Background: Mutations of epidermal growth factor receptor (EGFR) in non-small cell lung cancer (NSCLC) predict longer overall survival (OS) and response to EGFR tyrosine kinase inhibitors (TKIs). The clinical relevance of different mutations in terms of response to TKIs and prognosis is still unclear.
Objectives: The aims of the present study were to assess the relationship between mutations in exon 18, 19 and 21 in patients treated with TKIs and their clinical outcomes, and evaluate the role of specific point mutations.
Methods: We included in this analysis 55 patients with metastatic NSCLC and mutations in exon 18, 19 and 21, treated in our center between 2004 and 2014. All patients received treatment with TKIs in first and/or subsequent lines. Endpoints analyzed were OS (primary) and time to progression (TTP) (secondary), according to exon mutations and specific point mutations.
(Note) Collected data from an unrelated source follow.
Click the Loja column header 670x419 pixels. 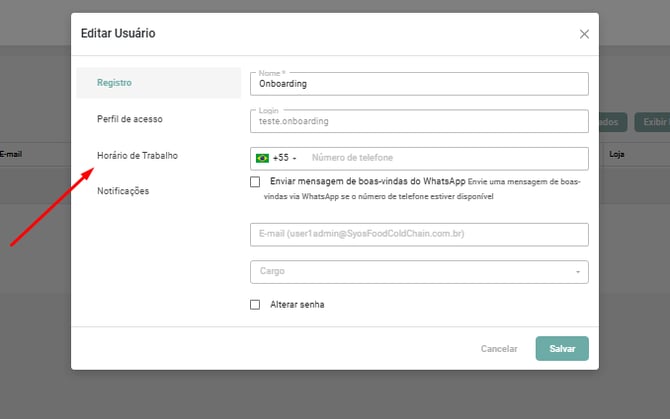point(617,155)
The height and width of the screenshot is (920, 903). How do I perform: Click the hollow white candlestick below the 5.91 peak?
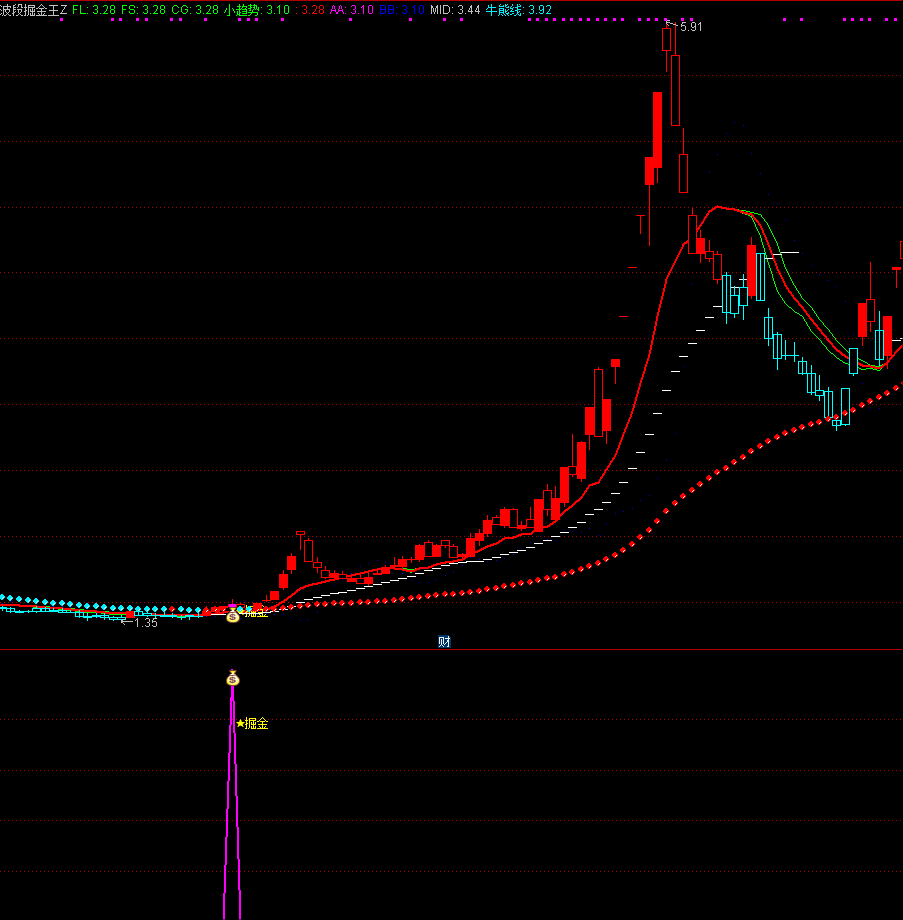(x=676, y=90)
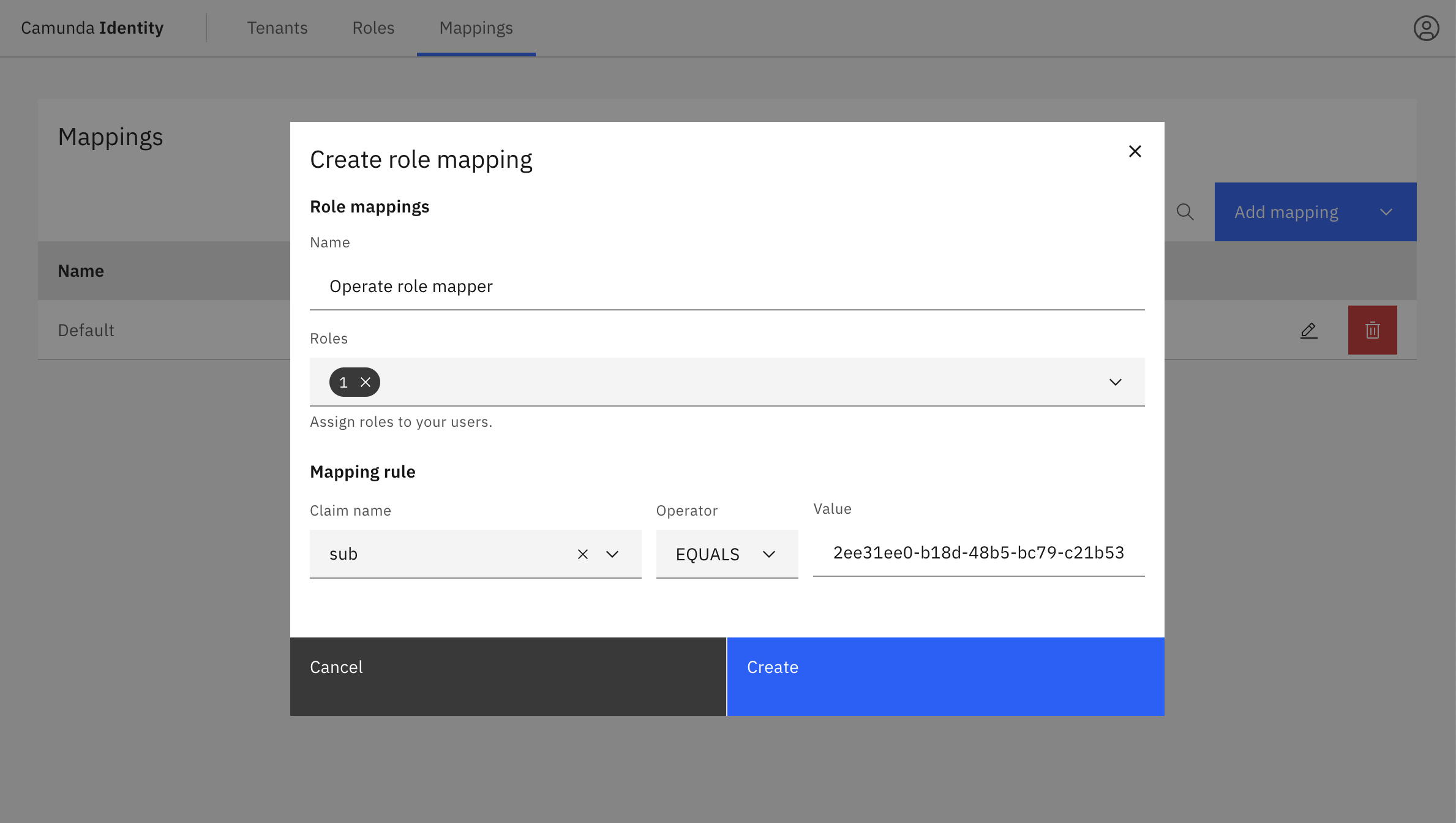
Task: Switch to the Roles tab
Action: tap(373, 28)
Results: A strong negative prognostic association for OS (p = 0.02) and TTP (p = 0.03) was found for exon 18 mutations compared with exon 19 deletions . A trend toward a longer median OS was observed in exon 19 deletions versus exon 21 point mutations (+6.6 months), although more exon 19-mutated patients had brain metastases at diagnosis. Comparing each mutation, p.E746_A750del and p.E746_T751del of exon 19 and p.L858R mutation of exon 21, a trend toward improved OS in p.E746_A750del was found.
Conclusion: In this analysis, exon 19 deletions were associated with better outcomes, despite a higher percentage of brain metastases in this group. The prognostic relevance of p.E746_A750del requires further studies.